Exercise data |

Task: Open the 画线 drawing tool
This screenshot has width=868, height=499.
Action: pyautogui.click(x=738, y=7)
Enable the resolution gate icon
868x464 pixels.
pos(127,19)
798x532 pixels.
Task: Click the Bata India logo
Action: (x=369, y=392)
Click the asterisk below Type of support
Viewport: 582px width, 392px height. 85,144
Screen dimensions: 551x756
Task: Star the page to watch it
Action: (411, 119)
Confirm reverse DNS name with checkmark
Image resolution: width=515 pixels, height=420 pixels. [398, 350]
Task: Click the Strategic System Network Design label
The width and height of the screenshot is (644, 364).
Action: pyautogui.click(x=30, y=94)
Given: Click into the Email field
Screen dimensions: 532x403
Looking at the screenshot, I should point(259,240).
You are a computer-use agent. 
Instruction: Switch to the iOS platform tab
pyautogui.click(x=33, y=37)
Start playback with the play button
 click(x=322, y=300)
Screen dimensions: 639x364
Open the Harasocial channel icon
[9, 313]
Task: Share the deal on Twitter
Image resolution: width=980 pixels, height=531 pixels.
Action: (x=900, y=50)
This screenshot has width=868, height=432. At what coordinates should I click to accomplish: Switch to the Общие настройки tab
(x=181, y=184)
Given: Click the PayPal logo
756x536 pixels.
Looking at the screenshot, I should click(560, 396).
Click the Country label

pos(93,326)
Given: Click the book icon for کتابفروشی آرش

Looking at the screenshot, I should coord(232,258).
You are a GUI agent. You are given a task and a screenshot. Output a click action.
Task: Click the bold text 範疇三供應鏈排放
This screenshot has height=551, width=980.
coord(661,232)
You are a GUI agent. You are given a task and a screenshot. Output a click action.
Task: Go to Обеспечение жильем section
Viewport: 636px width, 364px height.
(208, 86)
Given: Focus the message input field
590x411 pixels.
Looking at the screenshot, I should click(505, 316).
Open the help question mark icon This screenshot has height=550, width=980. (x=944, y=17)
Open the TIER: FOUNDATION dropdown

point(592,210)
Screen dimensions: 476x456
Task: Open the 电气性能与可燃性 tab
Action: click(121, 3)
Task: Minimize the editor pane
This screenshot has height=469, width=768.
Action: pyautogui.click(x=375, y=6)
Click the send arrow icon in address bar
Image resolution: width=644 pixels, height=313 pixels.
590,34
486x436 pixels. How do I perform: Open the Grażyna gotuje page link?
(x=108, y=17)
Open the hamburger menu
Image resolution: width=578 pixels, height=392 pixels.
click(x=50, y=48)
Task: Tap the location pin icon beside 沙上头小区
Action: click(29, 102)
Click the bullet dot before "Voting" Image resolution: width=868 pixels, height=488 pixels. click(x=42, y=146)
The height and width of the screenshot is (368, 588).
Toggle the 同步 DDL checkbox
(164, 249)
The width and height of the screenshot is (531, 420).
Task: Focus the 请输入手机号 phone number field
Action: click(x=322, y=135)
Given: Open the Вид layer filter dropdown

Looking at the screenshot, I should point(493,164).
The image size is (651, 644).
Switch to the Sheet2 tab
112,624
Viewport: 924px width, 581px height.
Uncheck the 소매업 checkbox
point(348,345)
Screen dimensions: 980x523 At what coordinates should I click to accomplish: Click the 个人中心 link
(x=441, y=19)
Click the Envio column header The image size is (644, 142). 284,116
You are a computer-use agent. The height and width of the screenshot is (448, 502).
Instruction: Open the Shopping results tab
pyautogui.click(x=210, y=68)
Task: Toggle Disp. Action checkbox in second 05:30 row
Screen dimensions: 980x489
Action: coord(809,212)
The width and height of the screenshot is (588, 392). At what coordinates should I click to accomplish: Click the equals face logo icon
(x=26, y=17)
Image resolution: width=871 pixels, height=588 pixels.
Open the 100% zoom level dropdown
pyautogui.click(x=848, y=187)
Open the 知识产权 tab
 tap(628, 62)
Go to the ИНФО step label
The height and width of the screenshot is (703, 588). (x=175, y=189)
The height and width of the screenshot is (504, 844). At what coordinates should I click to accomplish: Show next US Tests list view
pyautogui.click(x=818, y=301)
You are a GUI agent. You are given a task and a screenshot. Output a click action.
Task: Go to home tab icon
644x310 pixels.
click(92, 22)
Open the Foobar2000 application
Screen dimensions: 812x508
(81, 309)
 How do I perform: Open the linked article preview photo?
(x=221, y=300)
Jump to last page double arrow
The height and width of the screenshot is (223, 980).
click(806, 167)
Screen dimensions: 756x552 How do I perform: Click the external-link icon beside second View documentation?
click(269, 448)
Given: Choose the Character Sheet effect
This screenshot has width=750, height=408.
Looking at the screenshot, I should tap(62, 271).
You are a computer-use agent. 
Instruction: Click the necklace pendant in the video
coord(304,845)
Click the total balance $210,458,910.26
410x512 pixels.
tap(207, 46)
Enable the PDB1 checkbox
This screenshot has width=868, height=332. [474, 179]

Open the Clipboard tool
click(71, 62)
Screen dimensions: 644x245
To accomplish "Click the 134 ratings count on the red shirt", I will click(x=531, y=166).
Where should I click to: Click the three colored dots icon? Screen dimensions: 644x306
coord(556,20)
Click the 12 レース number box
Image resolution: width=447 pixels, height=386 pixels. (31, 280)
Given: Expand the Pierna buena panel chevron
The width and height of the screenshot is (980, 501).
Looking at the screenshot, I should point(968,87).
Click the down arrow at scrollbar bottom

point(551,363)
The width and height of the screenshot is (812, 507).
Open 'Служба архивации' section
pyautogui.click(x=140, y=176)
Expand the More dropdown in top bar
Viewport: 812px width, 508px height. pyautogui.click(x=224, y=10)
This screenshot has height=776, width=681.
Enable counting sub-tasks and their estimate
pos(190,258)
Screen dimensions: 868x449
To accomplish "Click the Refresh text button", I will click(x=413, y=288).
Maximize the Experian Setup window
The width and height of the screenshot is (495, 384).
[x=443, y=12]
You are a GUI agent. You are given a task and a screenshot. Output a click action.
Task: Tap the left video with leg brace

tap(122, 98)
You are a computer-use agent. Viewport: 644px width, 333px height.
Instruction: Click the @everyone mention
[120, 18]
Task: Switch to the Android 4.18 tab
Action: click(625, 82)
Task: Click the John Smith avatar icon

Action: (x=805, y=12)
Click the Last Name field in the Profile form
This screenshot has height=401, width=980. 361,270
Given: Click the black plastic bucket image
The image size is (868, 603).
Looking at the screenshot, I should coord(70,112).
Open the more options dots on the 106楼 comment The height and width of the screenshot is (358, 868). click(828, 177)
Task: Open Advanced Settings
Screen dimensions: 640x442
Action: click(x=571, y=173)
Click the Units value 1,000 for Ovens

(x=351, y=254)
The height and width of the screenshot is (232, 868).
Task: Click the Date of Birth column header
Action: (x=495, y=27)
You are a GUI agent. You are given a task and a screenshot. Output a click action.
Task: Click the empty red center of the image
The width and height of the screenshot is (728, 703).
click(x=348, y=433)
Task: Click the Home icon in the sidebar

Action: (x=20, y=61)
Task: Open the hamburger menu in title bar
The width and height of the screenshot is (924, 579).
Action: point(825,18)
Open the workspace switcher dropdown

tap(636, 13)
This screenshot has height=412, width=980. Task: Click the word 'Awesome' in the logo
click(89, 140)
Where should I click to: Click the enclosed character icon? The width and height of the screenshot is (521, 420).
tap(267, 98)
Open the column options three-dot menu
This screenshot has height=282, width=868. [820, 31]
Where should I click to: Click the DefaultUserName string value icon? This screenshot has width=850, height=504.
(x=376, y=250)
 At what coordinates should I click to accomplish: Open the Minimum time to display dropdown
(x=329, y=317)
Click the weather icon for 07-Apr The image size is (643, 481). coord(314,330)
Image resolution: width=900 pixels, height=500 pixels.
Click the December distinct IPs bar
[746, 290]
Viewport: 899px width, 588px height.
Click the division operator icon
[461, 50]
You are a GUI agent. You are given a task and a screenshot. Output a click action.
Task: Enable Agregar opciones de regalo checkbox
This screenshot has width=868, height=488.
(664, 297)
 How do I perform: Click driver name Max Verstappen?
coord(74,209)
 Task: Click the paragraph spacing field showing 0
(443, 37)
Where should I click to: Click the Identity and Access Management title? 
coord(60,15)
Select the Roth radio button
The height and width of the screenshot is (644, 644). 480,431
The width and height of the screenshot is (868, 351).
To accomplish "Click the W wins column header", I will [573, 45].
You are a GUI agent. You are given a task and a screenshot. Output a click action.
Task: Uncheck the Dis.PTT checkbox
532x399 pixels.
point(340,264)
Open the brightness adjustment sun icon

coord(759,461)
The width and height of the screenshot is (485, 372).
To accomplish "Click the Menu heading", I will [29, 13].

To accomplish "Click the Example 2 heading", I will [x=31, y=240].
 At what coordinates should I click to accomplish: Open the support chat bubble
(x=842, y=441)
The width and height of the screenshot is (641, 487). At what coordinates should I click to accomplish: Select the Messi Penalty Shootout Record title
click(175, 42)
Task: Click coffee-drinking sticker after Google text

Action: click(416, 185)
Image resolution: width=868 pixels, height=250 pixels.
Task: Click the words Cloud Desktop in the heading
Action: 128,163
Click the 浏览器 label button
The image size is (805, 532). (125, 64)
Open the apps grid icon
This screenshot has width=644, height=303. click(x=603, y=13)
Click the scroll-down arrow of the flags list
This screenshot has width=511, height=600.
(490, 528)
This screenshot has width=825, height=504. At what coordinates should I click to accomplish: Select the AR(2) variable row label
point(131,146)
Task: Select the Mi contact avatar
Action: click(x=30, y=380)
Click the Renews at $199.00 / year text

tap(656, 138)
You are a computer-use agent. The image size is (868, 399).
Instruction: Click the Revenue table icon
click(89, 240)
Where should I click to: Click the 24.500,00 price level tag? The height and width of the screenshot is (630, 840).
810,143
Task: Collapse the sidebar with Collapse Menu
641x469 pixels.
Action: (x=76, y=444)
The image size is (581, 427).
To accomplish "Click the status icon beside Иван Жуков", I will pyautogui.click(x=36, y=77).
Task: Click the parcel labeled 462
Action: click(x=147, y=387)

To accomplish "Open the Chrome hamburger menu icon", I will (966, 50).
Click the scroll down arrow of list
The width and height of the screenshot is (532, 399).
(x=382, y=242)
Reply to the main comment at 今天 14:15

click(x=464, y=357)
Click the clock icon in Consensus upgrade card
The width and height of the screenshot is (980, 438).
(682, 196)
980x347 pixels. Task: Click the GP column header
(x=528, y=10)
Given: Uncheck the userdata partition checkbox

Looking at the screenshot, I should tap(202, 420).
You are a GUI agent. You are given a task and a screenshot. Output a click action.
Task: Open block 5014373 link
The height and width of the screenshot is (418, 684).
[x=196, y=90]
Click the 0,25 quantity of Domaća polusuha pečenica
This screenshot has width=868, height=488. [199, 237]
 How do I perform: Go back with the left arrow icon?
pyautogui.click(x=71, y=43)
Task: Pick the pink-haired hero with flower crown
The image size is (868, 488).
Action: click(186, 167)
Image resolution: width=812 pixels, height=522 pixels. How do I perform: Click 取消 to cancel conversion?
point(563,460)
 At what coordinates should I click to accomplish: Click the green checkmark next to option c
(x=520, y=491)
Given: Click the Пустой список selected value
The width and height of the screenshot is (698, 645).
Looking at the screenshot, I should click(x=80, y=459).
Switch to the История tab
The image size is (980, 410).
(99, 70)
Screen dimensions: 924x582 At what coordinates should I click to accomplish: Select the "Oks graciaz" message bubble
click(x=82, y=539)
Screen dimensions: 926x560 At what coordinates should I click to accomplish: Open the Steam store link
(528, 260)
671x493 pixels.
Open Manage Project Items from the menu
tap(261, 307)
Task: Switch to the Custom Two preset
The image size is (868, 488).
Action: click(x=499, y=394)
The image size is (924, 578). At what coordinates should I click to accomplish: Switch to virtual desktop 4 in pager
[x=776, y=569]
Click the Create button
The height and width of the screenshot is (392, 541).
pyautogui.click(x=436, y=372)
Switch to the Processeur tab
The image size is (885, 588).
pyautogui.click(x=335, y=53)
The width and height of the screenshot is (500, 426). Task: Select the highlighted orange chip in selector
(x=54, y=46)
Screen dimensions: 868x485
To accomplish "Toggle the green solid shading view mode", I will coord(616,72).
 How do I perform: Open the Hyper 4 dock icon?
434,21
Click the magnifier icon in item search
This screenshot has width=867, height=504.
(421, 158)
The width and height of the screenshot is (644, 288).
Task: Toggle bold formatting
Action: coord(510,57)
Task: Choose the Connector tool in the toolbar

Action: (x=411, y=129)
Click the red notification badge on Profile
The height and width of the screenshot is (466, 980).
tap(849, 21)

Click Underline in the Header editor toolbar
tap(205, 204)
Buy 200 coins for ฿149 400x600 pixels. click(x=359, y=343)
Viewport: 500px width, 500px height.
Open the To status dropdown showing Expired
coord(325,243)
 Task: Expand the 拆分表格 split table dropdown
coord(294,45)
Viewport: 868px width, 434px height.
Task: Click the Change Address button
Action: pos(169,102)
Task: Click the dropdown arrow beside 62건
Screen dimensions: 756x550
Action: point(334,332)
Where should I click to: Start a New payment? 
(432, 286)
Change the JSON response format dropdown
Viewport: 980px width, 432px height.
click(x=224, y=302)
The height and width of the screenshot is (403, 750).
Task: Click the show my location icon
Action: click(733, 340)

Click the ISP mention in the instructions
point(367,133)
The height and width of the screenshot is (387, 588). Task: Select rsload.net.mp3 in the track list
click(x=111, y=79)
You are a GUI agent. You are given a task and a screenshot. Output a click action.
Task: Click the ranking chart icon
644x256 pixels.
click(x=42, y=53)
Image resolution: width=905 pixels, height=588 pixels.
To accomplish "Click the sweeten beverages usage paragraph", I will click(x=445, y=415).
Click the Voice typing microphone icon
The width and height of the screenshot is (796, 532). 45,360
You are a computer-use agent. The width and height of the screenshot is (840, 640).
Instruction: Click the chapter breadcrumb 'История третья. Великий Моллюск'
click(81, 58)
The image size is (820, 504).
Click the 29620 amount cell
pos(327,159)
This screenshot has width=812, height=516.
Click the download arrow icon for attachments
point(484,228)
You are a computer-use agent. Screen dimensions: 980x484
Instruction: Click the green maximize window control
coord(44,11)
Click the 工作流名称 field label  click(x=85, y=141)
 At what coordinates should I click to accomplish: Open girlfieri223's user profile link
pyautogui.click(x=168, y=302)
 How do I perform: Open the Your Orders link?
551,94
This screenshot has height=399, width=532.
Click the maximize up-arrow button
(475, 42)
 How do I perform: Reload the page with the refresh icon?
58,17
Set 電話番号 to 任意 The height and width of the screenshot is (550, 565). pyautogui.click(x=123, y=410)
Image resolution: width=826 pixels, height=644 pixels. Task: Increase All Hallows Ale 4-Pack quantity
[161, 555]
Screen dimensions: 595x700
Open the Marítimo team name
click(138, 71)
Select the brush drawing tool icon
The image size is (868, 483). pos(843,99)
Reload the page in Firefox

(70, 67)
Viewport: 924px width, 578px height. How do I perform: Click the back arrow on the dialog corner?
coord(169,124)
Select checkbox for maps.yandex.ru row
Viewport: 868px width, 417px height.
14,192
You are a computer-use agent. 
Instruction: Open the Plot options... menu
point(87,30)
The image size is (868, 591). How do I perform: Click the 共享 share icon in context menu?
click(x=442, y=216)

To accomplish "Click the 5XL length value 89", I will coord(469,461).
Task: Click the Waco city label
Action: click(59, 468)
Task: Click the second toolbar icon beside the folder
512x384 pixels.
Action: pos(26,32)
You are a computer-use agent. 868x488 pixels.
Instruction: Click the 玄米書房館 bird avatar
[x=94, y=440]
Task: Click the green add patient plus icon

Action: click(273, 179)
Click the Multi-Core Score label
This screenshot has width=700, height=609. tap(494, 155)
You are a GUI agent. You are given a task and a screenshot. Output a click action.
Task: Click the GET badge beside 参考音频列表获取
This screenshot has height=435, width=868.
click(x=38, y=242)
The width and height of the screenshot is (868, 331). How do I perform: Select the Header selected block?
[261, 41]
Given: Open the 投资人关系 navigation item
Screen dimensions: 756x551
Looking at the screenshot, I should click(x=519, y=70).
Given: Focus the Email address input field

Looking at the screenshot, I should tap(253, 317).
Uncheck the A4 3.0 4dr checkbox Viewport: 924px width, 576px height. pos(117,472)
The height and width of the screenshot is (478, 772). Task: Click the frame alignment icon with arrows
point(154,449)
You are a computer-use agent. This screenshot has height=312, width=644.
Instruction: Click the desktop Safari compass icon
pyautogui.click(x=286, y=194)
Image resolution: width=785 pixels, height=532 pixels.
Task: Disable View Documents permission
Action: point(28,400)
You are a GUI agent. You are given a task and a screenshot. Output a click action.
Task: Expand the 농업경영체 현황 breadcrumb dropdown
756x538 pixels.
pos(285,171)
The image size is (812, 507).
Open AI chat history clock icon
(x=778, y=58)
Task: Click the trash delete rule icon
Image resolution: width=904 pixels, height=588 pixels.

Task details | Your answer should consist only of the count of lines in the data that contain "computer".

Solution | 10